In order to unravel the political economy behind urban construction and its potential to shape the future, I locate my research within the world of real estate developers and its avant-garde of architectural design. In this process, I want to explore how the engaged city-builders are producing new aesthetics, aspirations, and anxieties for different social classes by using “housing” as leverage for a speculative future. How do real estate developers and architects deal with rising pessimistic attitudes towards the future among ordinary people and the increasingly inconsistent and unpredictable policy landscape brought about by both the COVID-19 pandemic and the slowing economy? How do they navigate between the now and the future? Can the future be commodified for the sake of the present or vice versa?

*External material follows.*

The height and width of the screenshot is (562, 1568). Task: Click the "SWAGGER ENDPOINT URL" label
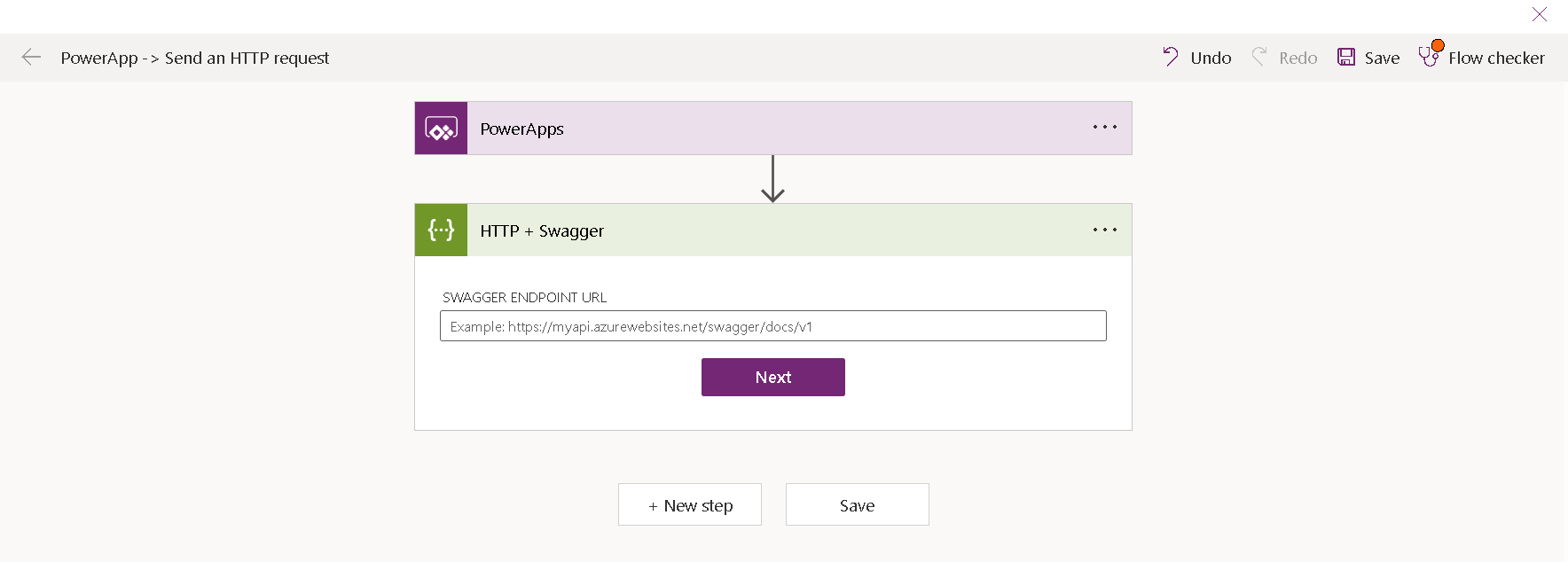524,298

To address these questions, my fieldwork currently focuses on a real estate developer that is targeting the middle class and experimenting with futuristic urban fantasy by artfully integrating cultural events, commercial spectacles, and social media into the construction of both stylish architecture and community life. I have chosen to focus on city builders rather than ordinary residents in order to reverse the usual direction of the research gaze and to delve into how key stakeholders deal with complexity and actively use their power and agency to “build the future”. This research thus aims to make two main contributions, one analytical, the other methodological. First, by adopting the perspective of city builders, this study will throw new light on contemporary processes of spatial transformation in China. Second, it will seek to enrich discussions on studying up and sideways and explore new possibilities for collaborative anthropological research.